Written problem – Reproduce each of the following lines word for word, leaving out the pictures.

Given information –
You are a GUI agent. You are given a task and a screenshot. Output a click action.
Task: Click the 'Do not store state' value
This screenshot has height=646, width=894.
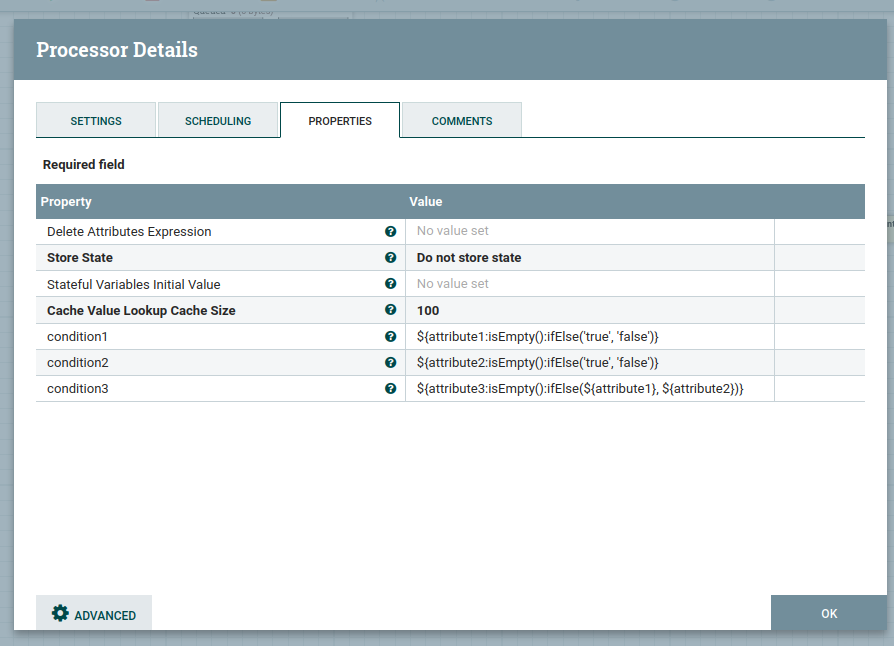(x=469, y=258)
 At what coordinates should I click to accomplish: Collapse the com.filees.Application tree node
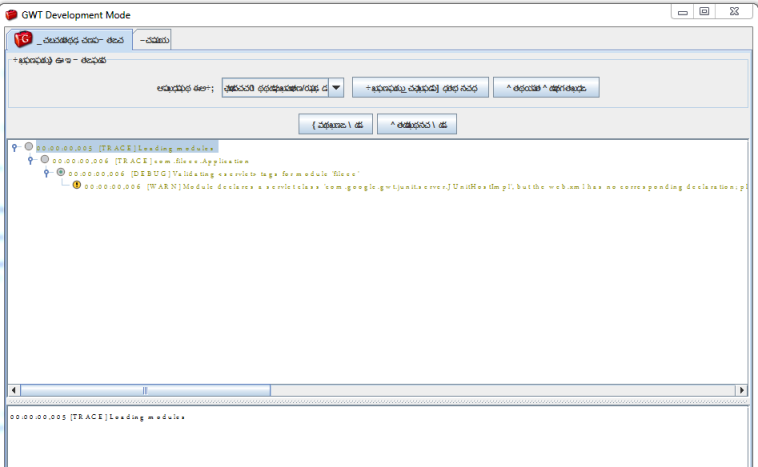30,160
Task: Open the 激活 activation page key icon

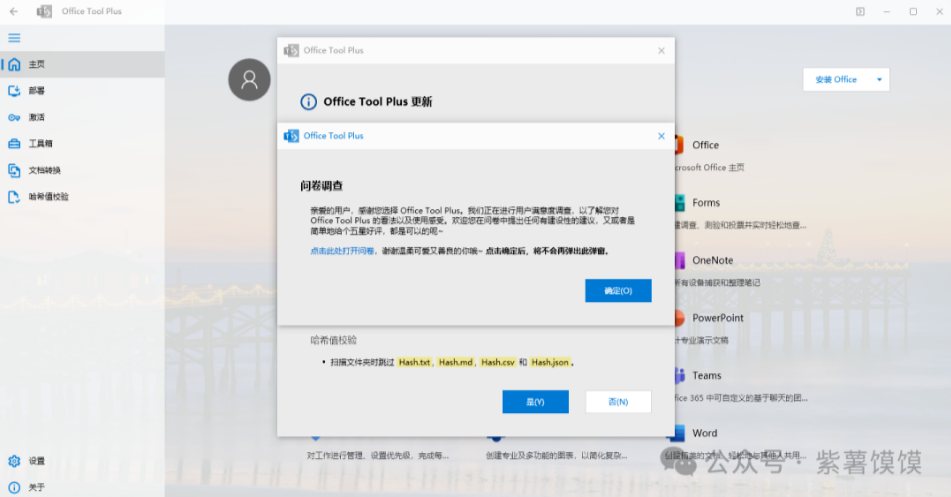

Answer for the task –
You are a GUI agent. You are given a task and a screenshot. Output a click action.
Task: Click the 'Do not store state' value
This screenshot has height=646, width=894.
(x=469, y=258)
 At what coordinates should I click to accomplish: Collapse the com.filees.Application tree node
30,160
Task: Open the 激活 activation page key icon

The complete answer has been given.